Written instruction A: In the Onyx packages excerpt, what flag is used when compiling a program that has no entrypoint because it is a library?
Written instruction B: Rewrite part of the Onyx packages excerpt, starting at the words "The core package houses" and ending after "not be affected.", with "core library" replaced by "base library".
Written instruction C: Please condense the paragraph of the Onyx packages excerpt that begins "The main package is the default package" into a short list that keeps its main facts.

Source excerpt:

##############################

The core package houses all of the standard library. The way the Onyx packages are structured, the compiler does not know anything about the core package. If someone wanted to, they could replace the entire core library and the compiler would not be affected.

main package

The main package is the default package every file is a part of if no package declaration is made. The standard library expects the main package to have a main procedure that represents the start of execution. It must be of type () -> void or ([] cstr) -> void. If there is not an entrypoint in the program because it is a library, simply use -Dno_entrypoint when compiling, or define a dummy main with no body.

Use declarations

When a file wants to use code from another package, that package must be explicitly used. This is done with the use declaration. A use declaration binds one or more symbols to the current scope to other items in other package. If a use declaration is done at the top-level, the bindings are applied at file scope.

Simple case

The simplest use declaration looks like this.

package foo

use bar

func :: () {
    bar.something_interesting();
}

This use declaration says, "bind bar to be the package named bar." This allows func to use bar in its body.

Selective case

To bind to a symbol inside of a package, this syntax can be used.

package foo

use bar {something_interesting}

func :: () {
    something_interesting();
}

This use declaration extracts the symbol something_interesting and binds a symbol of the same name to it in the current file.

Avoiding name conflicts

Sometime, you want to rename a symbol due to a name conflict, or just to shorten your code. You can do so like this.

package foo

use bar {
    SI :: something_interesting
}

func :: () {
    SI();
}

This use declaration extracts the symbol something_interesting, then binds it to SI in the current file.

Use all

If you want to bring all symbols inside of a package into the current file, say use p {*}.

package foo

use bar { * }

func :: () {
    something_interesting();
}

Use all and package

If you want to bind the package itself, and all symbols inside of the package, simply place the package keyword inside of the {}.

package foo

use bar { package, * }

func :: () {
    something_interesting();
    
    // OR

    bar.something_intesting():
}

Changing package name

If you want to bind the package itself to a different name, provide the alias like in the previous example.

##############################

Data section:
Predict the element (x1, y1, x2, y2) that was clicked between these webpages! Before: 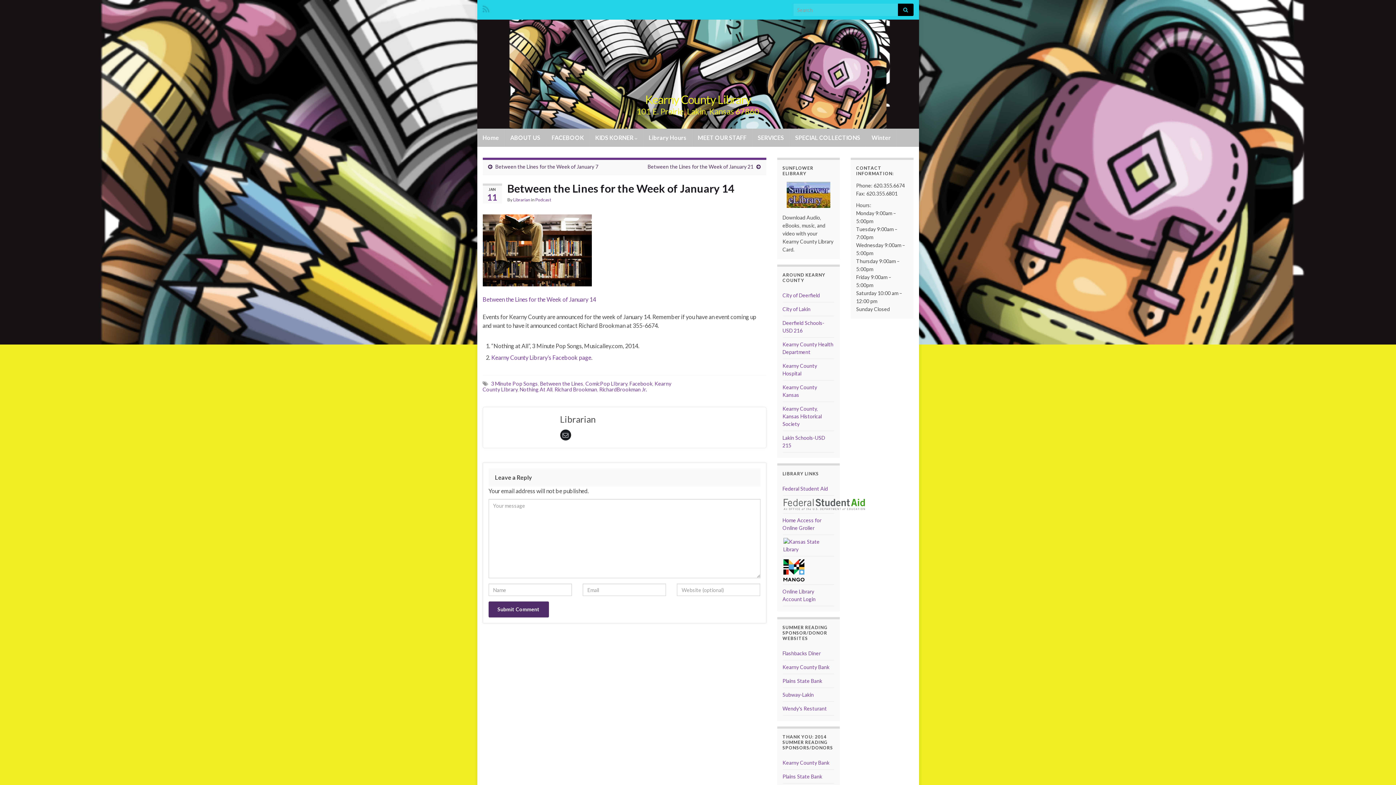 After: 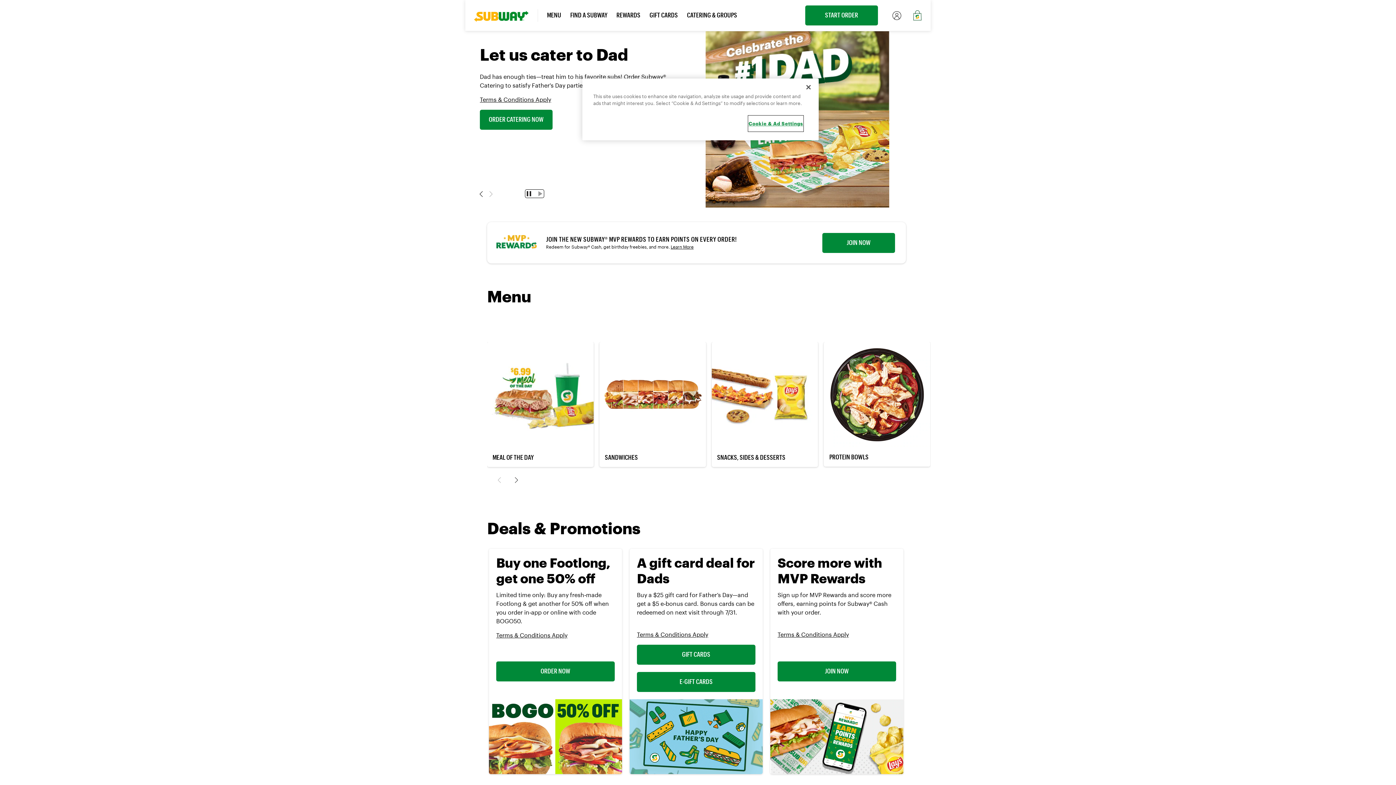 Action: label: Subway-Lakin bbox: (782, 692, 814, 698)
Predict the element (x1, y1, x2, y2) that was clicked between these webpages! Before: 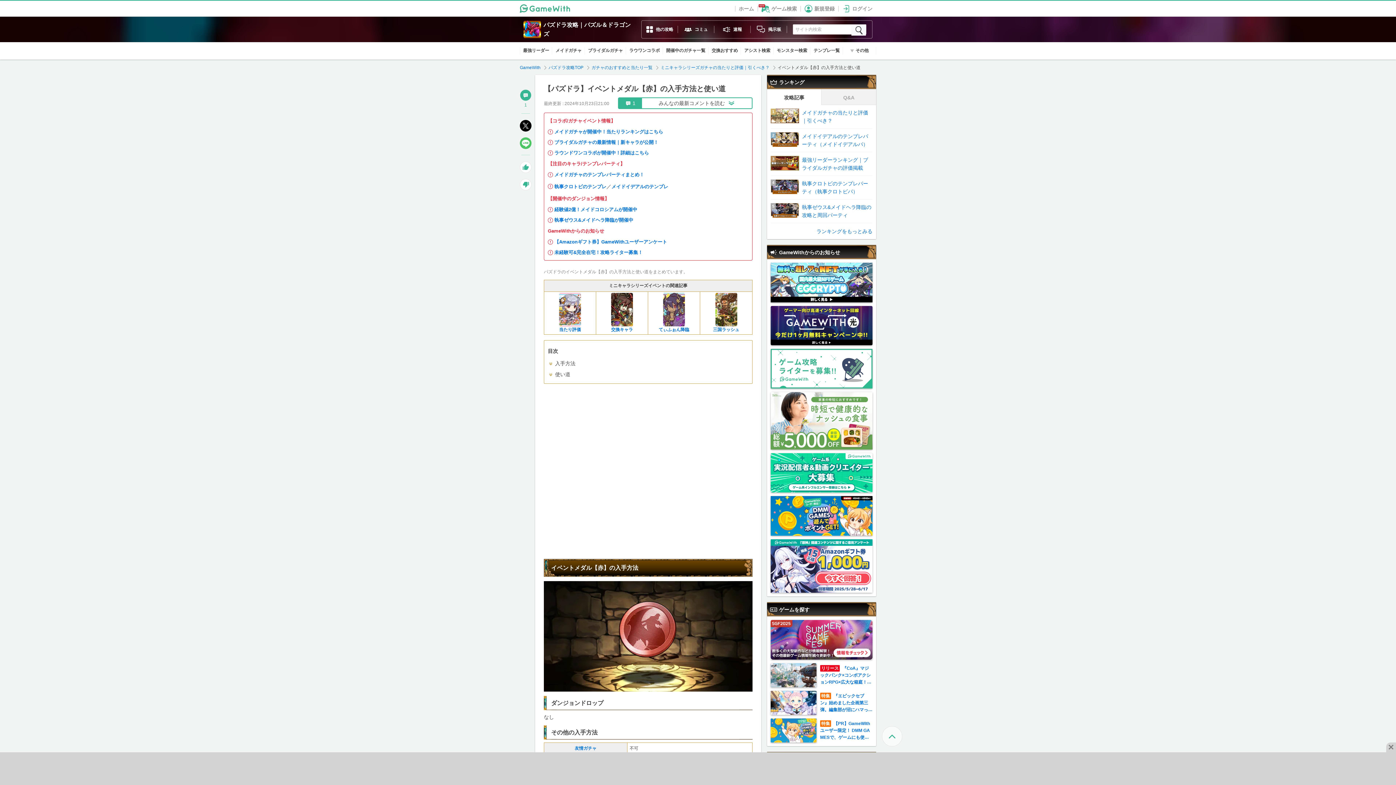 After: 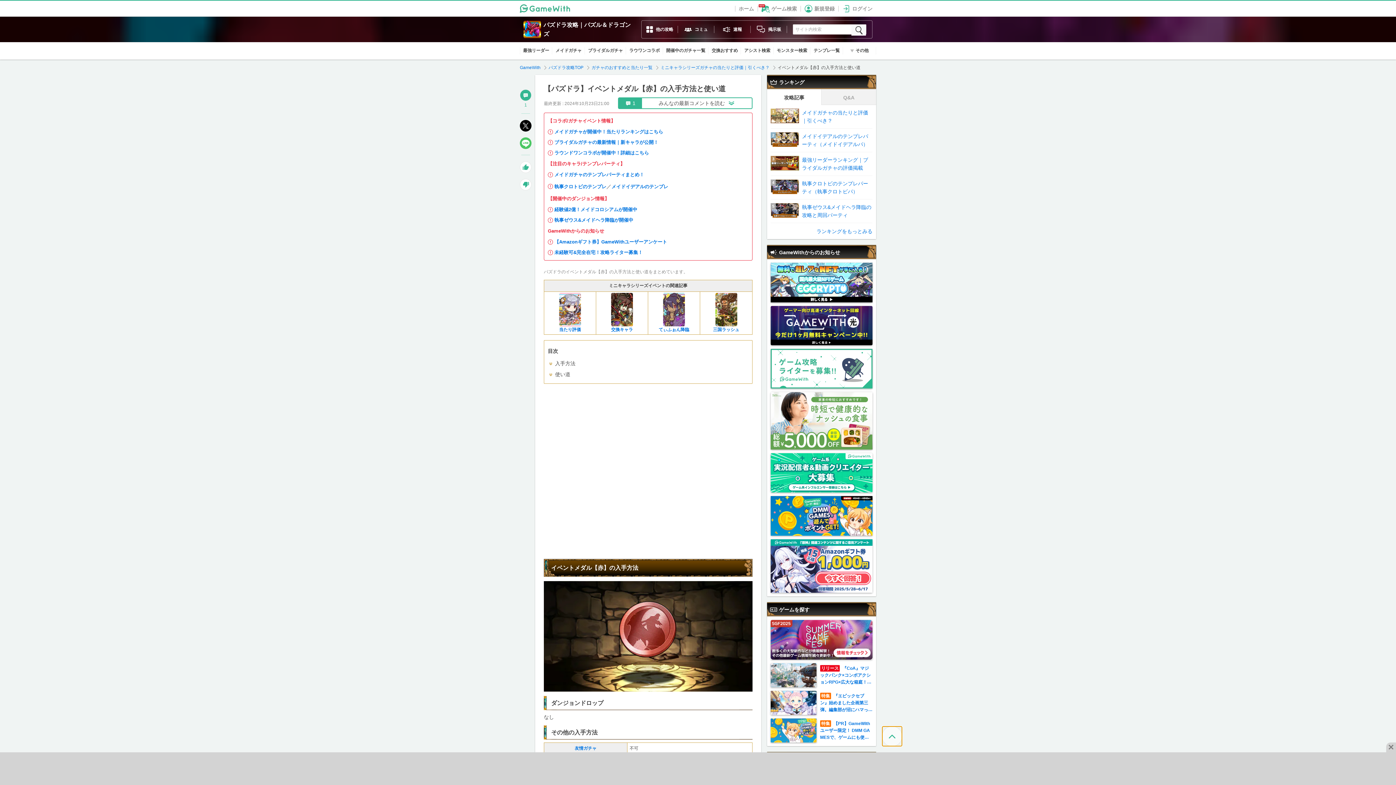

##############################

Task result A: -Dno_entrypoint

Task result B:
The core package houses all of the standard library. The way the Onyx packages are structured, the compiler does not know anything about the core package. If someone wanted to, they could replace the entire base library and the compiler would not be affected.

Task result C:
- A file with no package declaration belongs to the main package by default.
- The standard library expects the main package to have a main procedure that marks the start of execution.
- That procedure must be of type () -> void or ([] cstr) -> void.
- A library with no entrypoint can be compiled with -Dno_entrypoint or can define a dummy main with no body.